Assignment —
Lines from the listing that hold the string "Disable" are what you should return.

Input —
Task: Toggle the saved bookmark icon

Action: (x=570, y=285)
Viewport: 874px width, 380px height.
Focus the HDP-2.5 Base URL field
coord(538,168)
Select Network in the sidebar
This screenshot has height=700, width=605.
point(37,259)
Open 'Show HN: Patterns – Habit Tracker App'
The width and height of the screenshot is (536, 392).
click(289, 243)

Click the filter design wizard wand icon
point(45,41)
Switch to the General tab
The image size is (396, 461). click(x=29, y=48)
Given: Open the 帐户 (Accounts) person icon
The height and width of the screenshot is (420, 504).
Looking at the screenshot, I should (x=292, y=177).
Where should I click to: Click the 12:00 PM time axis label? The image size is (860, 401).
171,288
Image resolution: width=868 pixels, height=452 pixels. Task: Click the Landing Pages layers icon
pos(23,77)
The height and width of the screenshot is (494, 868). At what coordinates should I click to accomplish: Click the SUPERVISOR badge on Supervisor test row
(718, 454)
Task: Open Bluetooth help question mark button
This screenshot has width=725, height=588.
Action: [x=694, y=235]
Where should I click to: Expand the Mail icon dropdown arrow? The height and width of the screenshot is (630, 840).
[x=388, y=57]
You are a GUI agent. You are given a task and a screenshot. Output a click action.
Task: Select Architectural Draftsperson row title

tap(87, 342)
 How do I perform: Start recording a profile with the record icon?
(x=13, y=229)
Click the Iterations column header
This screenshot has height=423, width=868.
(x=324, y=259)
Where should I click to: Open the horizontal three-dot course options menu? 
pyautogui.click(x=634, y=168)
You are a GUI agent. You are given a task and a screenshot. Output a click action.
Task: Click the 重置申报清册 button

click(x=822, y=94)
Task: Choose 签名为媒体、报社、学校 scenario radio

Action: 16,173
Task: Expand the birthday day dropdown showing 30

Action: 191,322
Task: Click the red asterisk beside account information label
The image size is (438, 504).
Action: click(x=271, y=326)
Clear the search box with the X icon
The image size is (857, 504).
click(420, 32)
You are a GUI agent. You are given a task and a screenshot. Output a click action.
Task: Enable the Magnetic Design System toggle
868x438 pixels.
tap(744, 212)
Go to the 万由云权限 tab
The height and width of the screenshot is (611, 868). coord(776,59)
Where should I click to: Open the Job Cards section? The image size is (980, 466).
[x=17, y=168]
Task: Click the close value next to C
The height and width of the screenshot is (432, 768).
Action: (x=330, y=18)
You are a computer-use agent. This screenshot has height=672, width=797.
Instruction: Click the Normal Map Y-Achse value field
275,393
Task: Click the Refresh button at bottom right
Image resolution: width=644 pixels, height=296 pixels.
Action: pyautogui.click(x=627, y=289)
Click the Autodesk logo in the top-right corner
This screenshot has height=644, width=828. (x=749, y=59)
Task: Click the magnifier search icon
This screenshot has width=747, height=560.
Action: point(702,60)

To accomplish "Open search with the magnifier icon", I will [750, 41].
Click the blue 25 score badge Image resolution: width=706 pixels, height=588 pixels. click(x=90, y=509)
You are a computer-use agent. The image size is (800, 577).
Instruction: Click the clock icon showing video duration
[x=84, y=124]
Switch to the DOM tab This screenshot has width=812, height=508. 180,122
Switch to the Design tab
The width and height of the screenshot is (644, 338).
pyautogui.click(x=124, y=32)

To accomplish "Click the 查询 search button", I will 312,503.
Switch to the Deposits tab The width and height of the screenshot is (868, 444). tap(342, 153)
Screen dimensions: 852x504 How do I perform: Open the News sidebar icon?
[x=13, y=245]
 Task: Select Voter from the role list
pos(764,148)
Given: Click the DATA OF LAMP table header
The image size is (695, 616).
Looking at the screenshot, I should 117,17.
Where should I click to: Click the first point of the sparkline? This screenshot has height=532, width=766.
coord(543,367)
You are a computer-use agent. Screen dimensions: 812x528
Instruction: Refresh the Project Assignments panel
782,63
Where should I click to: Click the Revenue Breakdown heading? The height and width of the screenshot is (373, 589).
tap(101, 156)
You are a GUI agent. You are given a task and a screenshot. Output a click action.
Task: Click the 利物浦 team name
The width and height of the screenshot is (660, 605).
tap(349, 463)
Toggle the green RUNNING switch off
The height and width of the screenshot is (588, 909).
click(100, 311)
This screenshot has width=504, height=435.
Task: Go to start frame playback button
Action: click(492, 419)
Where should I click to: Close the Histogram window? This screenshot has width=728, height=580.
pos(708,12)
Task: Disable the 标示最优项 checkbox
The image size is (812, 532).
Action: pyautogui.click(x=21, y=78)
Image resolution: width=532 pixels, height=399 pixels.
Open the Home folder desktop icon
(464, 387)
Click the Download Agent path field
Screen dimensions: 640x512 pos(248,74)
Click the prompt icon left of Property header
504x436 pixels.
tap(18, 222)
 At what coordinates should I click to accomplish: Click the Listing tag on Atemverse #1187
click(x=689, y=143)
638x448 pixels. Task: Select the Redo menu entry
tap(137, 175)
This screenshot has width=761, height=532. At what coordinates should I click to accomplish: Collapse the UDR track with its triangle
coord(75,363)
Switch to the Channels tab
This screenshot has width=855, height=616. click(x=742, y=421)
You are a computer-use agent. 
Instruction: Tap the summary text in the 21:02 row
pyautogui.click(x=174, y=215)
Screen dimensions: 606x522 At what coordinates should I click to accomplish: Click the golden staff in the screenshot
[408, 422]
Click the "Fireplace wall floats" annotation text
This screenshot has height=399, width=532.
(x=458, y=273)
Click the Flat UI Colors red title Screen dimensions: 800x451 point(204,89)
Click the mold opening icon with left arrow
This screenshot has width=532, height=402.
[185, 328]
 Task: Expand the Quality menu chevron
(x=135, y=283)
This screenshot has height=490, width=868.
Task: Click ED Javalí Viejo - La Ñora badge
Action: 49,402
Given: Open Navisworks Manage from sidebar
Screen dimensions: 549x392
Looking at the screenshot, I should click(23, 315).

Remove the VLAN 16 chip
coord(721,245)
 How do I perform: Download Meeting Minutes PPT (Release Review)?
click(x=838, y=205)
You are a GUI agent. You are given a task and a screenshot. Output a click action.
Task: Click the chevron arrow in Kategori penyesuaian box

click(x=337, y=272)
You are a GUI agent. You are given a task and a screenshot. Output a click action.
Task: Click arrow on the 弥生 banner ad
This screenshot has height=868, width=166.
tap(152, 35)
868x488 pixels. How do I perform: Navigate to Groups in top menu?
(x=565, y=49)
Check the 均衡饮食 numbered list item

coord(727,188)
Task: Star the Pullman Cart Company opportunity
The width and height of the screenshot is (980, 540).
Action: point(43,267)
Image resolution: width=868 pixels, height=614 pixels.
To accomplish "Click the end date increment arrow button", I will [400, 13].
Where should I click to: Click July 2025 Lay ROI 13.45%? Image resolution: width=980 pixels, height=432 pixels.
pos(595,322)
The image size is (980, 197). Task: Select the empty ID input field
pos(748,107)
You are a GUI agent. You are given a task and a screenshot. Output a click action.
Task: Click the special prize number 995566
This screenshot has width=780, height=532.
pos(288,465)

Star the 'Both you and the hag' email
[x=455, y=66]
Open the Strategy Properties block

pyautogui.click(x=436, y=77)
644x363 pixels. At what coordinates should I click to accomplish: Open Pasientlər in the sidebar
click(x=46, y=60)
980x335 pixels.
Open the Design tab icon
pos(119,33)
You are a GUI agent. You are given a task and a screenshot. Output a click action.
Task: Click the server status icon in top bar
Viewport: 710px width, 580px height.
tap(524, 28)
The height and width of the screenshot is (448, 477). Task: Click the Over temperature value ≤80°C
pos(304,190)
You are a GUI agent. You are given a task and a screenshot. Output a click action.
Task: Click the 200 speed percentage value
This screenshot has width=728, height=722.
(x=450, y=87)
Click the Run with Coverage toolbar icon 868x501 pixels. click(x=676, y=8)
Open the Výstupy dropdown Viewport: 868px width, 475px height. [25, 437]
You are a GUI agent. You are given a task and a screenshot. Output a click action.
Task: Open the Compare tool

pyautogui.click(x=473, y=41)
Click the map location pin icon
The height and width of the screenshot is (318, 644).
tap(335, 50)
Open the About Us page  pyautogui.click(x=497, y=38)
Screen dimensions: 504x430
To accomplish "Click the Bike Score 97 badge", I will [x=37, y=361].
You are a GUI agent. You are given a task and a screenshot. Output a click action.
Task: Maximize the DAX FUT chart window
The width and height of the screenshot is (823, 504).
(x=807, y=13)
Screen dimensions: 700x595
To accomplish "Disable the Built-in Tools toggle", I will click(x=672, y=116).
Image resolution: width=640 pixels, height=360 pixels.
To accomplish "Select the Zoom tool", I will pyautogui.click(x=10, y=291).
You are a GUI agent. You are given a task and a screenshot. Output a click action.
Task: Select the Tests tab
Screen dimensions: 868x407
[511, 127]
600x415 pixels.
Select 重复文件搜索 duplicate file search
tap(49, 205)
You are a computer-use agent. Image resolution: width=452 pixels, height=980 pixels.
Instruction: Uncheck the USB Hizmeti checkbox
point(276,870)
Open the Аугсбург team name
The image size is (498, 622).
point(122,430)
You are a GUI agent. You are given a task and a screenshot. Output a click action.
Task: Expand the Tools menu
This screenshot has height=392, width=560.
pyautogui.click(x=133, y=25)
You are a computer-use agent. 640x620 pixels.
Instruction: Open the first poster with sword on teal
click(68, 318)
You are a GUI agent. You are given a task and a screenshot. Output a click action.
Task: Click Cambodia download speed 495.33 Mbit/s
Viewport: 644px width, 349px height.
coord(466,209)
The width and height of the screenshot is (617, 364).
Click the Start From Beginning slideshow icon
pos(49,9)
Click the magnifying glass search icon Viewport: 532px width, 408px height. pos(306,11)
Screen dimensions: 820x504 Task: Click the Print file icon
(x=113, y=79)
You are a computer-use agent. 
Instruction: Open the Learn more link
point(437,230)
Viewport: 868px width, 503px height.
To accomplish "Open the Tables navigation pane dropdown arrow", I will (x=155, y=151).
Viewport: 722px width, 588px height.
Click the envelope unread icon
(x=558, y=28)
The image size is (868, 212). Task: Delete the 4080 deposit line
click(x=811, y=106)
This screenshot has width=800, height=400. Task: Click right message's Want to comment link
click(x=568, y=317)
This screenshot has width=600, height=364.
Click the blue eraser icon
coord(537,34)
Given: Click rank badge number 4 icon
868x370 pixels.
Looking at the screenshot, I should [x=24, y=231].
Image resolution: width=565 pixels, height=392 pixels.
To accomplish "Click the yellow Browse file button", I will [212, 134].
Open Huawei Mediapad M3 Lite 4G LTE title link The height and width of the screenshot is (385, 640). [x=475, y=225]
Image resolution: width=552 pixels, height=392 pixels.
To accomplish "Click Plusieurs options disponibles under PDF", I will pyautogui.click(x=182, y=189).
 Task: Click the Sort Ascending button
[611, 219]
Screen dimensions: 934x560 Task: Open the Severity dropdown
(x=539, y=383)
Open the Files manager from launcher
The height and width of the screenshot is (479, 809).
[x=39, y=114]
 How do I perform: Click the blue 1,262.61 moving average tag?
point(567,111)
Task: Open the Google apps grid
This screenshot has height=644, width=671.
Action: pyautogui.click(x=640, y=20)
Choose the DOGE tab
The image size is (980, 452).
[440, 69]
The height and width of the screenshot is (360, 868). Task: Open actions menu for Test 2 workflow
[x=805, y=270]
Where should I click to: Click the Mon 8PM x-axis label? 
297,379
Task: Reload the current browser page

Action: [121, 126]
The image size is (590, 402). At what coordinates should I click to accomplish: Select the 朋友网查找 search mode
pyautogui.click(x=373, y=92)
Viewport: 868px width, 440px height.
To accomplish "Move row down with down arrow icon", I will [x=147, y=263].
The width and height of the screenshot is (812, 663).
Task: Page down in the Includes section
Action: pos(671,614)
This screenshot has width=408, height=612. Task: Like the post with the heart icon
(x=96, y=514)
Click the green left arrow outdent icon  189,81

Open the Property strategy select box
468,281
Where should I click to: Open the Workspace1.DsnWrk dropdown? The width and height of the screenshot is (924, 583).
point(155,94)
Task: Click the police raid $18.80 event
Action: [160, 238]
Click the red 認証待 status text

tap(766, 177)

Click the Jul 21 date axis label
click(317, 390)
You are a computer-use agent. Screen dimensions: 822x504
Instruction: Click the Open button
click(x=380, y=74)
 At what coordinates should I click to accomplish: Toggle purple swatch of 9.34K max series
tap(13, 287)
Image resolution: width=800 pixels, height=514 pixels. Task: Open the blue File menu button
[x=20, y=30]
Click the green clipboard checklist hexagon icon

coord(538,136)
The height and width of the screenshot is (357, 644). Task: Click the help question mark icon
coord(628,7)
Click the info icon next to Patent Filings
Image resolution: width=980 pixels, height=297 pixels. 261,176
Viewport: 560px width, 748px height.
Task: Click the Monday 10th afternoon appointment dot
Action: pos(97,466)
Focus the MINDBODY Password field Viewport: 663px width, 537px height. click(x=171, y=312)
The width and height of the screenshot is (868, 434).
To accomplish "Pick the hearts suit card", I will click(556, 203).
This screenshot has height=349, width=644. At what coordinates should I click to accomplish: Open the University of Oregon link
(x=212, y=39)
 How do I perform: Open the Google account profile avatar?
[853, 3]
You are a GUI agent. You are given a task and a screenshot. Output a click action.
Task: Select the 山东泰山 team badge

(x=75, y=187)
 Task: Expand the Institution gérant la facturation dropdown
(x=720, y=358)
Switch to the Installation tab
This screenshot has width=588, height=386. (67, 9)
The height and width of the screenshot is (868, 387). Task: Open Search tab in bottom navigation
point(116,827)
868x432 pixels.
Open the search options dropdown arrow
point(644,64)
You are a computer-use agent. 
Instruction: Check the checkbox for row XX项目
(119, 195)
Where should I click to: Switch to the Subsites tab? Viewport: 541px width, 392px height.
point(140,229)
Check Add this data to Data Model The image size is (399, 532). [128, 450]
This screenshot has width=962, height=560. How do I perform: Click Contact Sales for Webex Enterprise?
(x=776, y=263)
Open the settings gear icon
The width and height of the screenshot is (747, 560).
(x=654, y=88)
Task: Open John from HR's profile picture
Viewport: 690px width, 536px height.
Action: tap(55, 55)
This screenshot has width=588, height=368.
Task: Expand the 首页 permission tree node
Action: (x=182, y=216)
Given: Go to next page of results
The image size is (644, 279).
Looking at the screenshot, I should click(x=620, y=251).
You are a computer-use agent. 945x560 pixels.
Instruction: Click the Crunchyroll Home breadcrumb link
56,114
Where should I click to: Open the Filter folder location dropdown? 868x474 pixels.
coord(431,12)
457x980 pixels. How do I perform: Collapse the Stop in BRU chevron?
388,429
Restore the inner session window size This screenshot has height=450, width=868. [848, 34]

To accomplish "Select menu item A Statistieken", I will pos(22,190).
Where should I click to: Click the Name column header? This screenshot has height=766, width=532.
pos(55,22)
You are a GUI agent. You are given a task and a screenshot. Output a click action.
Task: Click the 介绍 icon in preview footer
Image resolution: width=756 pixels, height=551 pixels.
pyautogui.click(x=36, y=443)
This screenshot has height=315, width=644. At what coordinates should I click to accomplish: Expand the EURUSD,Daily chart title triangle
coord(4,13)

Written response —
Task: Disable the 标示最优项 checkbox
To accomplish "Disable the Built-in Tools toggle", I will click(x=672, y=116).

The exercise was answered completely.